TASK PROMPT
The data below is to be set down again exactly as written.

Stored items
────────────────

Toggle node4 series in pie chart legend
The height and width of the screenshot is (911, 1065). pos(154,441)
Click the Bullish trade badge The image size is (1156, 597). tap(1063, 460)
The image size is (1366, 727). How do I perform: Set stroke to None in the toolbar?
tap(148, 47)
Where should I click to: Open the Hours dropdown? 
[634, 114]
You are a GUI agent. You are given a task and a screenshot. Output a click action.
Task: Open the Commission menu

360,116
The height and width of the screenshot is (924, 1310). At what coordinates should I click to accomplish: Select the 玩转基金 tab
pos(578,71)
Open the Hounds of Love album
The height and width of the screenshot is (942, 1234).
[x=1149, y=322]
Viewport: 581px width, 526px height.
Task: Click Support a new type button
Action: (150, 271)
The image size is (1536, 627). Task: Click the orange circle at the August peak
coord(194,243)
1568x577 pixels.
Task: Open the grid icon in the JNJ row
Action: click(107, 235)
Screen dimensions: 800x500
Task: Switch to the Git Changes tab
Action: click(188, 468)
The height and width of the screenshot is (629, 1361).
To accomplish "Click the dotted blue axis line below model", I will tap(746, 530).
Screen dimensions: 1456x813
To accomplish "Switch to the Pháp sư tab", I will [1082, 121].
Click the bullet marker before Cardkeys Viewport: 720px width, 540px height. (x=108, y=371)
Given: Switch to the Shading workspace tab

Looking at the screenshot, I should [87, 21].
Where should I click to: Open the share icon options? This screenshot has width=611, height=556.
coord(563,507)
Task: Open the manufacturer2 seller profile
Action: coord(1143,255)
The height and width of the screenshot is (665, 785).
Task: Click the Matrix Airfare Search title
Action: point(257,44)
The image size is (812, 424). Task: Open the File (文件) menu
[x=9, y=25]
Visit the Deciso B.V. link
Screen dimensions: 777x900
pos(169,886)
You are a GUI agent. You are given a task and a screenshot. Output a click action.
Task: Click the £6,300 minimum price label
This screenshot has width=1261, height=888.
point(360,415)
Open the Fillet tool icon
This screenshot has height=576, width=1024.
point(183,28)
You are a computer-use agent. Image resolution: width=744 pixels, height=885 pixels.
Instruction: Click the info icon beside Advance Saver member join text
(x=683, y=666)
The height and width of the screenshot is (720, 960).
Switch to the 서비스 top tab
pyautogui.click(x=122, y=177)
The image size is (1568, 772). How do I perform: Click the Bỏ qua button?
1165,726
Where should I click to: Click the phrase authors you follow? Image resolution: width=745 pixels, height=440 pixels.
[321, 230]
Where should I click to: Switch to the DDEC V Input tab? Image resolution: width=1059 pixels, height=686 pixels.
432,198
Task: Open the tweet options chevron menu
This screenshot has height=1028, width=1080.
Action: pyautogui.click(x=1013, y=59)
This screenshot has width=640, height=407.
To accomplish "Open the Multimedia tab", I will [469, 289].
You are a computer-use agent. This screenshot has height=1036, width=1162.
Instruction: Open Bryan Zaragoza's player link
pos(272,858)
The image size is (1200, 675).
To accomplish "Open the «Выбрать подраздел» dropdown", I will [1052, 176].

────────────────

RESPONSE TO THIS EXERCISE
Toggle node4 series in pie chart legend
The height and width of the screenshot is (911, 1065). pos(154,441)
Click the Bullish trade badge The image size is (1156, 597). tap(1063, 460)
The image size is (1366, 727). How do I perform: Set stroke to None in the toolbar?
tap(148, 47)
Where should I click to: Open the Hours dropdown? 
[634, 114]
You are a GUI agent. You are given a task and a screenshot. Output a click action.
Task: Open the Commission menu

360,116
The height and width of the screenshot is (924, 1310). At what coordinates should I click to accomplish: Select the 玩转基金 tab
pos(578,71)
Open the Hounds of Love album
The height and width of the screenshot is (942, 1234).
[x=1149, y=322]
Viewport: 581px width, 526px height.
Task: Click Support a new type button
Action: (150, 271)
The image size is (1536, 627). Task: Click the orange circle at the August peak
coord(194,243)
1568x577 pixels.
Task: Open the grid icon in the JNJ row
Action: click(107, 235)
Screen dimensions: 800x500
Task: Switch to the Git Changes tab
Action: click(188, 468)
The height and width of the screenshot is (629, 1361).
To accomplish "Click the dotted blue axis line below model", I will tap(746, 530).
Screen dimensions: 1456x813
To accomplish "Switch to the Pháp sư tab", I will [1082, 121].
Click the bullet marker before Cardkeys Viewport: 720px width, 540px height. (x=108, y=371)
Given: Switch to the Shading workspace tab

Looking at the screenshot, I should [87, 21].
Where should I click to: Open the share icon options? This screenshot has width=611, height=556.
coord(563,507)
Task: Open the manufacturer2 seller profile
Action: coord(1143,255)
The height and width of the screenshot is (665, 785).
Task: Click the Matrix Airfare Search title
Action: point(257,44)
The image size is (812, 424). Task: Open the File (文件) menu
[x=9, y=25]
Visit the Deciso B.V. link
Screen dimensions: 777x900
pos(169,886)
You are a GUI agent. You are given a task and a screenshot. Output a click action.
Task: Click the £6,300 minimum price label
This screenshot has width=1261, height=888.
point(360,415)
Open the Fillet tool icon
This screenshot has height=576, width=1024.
point(183,28)
You are a computer-use agent. Image resolution: width=744 pixels, height=885 pixels.
Instruction: Click the info icon beside Advance Saver member join text
(x=683, y=666)
The height and width of the screenshot is (720, 960).
Switch to the 서비스 top tab
pyautogui.click(x=122, y=177)
The image size is (1568, 772). How do I perform: Click the Bỏ qua button?
1165,726
Where should I click to: Click the phrase authors you follow? Image resolution: width=745 pixels, height=440 pixels.
[321, 230]
Where should I click to: Switch to the DDEC V Input tab? Image resolution: width=1059 pixels, height=686 pixels.
432,198
Task: Open the tweet options chevron menu
This screenshot has height=1028, width=1080.
Action: pyautogui.click(x=1013, y=59)
This screenshot has width=640, height=407.
To accomplish "Open the Multimedia tab", I will [469, 289].
You are a computer-use agent. This screenshot has height=1036, width=1162.
Instruction: Open Bryan Zaragoza's player link
pos(272,858)
The image size is (1200, 675).
To accomplish "Open the «Выбрать подраздел» dropdown", I will [1052, 176].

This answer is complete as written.